What you have to do – Repeat the material from its first line through the line containing "(1917, 567)", swapping "widget" for "panel" and keeping everything else the same.

Material on locating visible targets

============================================================

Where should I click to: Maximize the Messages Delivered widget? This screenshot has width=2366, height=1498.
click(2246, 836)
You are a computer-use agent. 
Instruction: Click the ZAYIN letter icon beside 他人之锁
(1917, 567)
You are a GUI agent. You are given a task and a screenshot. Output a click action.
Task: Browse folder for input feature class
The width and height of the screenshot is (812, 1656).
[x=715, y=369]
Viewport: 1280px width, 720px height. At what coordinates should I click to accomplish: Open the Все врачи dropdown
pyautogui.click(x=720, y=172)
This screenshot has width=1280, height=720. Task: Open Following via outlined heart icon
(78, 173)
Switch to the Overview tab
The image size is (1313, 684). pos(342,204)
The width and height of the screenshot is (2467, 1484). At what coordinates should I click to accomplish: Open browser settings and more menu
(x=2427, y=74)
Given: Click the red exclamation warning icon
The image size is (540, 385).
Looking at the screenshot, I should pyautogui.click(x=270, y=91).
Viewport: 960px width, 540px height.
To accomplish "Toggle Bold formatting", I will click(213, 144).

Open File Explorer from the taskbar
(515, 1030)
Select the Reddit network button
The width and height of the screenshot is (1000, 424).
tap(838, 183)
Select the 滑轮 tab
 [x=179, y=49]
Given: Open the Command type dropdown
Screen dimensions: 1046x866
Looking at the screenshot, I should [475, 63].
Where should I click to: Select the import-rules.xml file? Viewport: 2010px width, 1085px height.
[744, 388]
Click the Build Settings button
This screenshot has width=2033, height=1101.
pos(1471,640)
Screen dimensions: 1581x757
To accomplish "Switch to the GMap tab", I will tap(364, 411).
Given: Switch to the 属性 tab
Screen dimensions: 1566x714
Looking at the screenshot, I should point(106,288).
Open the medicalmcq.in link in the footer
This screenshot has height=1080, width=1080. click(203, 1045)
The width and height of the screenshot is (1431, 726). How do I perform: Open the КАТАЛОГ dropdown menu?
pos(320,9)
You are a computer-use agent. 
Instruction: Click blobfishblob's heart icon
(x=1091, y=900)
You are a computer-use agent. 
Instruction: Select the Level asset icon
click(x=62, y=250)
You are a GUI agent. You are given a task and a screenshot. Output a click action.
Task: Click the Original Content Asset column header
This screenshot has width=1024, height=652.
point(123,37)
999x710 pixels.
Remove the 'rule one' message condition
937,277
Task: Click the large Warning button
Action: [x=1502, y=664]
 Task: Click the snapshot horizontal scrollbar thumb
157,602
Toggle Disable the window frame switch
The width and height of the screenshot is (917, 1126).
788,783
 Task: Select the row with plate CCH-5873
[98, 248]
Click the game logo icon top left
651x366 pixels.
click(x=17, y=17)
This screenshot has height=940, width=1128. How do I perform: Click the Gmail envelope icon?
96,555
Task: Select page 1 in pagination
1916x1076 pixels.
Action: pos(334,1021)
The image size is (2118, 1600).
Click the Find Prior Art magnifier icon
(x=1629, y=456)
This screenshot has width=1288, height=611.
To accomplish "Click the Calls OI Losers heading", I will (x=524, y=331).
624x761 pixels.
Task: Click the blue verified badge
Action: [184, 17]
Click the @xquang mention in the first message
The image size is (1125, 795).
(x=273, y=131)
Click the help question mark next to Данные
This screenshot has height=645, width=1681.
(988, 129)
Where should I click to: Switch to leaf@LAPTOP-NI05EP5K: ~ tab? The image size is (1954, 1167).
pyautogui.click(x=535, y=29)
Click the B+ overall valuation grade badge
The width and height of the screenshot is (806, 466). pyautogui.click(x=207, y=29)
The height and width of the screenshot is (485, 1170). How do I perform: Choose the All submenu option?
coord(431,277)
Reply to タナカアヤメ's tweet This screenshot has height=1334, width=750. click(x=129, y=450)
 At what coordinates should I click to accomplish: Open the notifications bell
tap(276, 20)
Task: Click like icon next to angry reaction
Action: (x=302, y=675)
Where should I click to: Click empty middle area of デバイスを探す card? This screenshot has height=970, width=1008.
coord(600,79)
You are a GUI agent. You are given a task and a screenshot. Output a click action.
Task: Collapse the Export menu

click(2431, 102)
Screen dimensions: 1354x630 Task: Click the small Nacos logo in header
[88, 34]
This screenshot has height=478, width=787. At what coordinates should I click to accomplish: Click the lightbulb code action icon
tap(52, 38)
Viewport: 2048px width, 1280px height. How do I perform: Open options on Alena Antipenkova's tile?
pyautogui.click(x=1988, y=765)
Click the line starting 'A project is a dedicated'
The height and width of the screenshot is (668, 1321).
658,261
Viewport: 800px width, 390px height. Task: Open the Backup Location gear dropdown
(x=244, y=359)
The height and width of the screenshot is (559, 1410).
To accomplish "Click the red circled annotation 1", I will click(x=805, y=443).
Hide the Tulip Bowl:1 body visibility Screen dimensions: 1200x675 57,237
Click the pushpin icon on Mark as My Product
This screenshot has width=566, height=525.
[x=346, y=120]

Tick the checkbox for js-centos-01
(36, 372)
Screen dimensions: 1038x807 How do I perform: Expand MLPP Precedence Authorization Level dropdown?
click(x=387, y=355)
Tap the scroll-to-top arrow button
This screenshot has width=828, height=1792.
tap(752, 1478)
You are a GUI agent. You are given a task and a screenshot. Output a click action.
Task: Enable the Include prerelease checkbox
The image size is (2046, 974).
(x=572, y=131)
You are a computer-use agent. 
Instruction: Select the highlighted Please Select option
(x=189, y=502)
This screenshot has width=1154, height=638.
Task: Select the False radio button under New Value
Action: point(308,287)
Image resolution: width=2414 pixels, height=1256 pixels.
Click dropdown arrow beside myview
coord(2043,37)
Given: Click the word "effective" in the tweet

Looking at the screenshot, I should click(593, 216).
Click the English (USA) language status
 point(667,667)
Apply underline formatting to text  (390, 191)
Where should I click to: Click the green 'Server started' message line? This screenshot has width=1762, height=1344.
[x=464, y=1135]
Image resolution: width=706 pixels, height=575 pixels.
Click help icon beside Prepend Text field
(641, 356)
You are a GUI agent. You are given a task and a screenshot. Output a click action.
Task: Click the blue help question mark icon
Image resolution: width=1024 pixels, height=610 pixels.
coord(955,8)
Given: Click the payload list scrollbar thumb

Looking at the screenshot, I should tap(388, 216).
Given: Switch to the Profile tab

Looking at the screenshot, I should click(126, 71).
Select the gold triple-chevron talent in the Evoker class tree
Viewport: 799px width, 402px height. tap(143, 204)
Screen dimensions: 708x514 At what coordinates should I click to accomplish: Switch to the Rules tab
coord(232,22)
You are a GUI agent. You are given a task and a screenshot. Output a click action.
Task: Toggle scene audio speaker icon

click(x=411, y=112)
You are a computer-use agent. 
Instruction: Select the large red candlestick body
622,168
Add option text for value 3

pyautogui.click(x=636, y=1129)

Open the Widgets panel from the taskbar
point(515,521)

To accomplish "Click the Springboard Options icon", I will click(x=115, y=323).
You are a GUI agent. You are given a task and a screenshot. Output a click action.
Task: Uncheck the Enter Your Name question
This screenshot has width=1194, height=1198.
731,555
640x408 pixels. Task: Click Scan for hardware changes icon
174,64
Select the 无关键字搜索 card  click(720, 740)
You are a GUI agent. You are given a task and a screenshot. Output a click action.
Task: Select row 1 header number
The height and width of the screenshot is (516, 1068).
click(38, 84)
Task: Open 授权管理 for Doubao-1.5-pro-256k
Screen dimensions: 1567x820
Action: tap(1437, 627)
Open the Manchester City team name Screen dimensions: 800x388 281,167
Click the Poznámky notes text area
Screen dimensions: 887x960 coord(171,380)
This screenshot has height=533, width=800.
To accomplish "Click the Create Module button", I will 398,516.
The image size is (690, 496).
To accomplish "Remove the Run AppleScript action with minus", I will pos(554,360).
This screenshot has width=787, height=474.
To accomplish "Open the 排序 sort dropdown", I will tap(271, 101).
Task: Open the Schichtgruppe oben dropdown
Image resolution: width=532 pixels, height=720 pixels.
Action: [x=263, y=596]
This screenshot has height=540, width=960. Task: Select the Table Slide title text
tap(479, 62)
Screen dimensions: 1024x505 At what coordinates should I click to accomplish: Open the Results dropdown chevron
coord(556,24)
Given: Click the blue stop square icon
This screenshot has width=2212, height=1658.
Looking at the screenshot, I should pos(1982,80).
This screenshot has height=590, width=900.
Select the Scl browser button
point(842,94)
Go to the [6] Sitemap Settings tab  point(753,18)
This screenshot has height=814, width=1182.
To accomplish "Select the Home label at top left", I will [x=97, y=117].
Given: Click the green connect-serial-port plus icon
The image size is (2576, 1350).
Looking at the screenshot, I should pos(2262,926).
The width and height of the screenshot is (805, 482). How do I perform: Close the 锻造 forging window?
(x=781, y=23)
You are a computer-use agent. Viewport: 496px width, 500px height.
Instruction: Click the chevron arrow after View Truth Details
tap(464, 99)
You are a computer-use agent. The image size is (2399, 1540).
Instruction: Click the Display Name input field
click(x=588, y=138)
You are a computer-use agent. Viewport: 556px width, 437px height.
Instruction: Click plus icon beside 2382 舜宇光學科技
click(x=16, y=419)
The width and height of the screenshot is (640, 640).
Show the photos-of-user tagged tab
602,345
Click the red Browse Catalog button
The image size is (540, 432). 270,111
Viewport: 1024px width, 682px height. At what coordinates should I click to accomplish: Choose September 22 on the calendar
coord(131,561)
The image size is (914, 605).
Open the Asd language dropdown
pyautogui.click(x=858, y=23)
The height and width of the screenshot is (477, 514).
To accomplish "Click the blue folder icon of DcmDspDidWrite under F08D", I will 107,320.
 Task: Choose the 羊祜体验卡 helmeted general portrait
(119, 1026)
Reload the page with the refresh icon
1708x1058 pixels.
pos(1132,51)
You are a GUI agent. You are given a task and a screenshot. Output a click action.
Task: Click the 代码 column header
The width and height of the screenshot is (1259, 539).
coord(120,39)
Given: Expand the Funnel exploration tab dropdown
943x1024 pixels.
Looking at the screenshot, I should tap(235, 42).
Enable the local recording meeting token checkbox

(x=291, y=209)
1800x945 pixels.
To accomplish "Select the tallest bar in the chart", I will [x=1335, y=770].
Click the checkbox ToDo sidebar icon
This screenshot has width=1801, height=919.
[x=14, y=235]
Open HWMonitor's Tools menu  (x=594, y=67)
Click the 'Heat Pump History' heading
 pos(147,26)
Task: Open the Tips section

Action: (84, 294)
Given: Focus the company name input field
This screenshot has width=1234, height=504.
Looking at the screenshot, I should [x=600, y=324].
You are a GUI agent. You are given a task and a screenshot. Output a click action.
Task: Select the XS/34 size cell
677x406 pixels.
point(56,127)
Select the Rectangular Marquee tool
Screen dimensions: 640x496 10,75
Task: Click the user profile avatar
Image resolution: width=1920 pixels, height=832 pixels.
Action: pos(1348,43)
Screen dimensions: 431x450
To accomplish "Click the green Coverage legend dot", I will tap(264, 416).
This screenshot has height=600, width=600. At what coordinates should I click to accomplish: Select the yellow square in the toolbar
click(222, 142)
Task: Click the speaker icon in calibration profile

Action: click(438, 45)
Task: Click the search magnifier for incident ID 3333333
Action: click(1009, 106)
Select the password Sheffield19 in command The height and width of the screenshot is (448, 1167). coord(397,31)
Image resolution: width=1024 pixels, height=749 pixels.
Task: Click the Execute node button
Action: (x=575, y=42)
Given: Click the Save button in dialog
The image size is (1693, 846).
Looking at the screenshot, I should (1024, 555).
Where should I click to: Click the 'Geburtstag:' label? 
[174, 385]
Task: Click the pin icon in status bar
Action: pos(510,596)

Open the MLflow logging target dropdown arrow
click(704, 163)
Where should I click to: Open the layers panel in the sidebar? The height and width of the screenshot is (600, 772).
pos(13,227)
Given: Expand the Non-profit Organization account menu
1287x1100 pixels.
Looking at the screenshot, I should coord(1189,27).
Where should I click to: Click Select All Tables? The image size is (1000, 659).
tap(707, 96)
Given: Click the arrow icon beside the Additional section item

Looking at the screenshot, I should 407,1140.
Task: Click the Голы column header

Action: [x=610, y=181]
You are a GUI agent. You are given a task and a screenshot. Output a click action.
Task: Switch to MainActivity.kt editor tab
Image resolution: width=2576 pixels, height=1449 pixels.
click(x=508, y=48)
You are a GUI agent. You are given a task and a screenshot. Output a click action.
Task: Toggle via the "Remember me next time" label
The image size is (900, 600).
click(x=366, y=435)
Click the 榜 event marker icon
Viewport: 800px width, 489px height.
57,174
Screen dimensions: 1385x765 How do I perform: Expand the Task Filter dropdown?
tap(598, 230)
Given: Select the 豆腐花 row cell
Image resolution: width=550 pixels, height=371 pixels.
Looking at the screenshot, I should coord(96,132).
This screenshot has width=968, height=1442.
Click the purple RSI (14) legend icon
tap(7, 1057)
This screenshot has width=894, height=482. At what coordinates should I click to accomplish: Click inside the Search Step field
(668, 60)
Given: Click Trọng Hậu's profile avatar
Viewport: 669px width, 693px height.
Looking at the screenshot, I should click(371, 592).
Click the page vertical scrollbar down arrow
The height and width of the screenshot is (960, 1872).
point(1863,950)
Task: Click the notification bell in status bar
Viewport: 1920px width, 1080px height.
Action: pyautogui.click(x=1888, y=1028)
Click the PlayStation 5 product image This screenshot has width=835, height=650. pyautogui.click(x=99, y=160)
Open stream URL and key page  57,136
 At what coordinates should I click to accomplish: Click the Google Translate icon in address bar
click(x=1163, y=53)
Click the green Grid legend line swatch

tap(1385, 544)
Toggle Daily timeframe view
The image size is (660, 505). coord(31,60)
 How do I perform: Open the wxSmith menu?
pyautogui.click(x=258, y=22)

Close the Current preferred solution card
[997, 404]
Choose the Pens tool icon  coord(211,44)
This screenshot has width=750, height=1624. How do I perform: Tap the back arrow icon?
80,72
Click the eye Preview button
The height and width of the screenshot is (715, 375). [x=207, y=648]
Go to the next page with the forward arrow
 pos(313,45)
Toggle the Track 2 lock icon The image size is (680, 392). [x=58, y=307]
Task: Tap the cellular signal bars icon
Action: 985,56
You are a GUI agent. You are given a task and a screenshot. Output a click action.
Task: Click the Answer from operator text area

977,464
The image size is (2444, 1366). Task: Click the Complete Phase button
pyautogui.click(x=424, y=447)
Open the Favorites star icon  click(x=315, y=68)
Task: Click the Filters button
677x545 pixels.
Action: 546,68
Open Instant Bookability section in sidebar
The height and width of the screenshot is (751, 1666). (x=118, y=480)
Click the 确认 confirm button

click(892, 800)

============================================================

Solution –
Where should I click to: Maximize the Messages Delivered panel? This screenshot has width=2366, height=1498.
click(2246, 836)
You are a computer-use agent. 
Instruction: Click the ZAYIN letter icon beside 他人之锁
(1917, 567)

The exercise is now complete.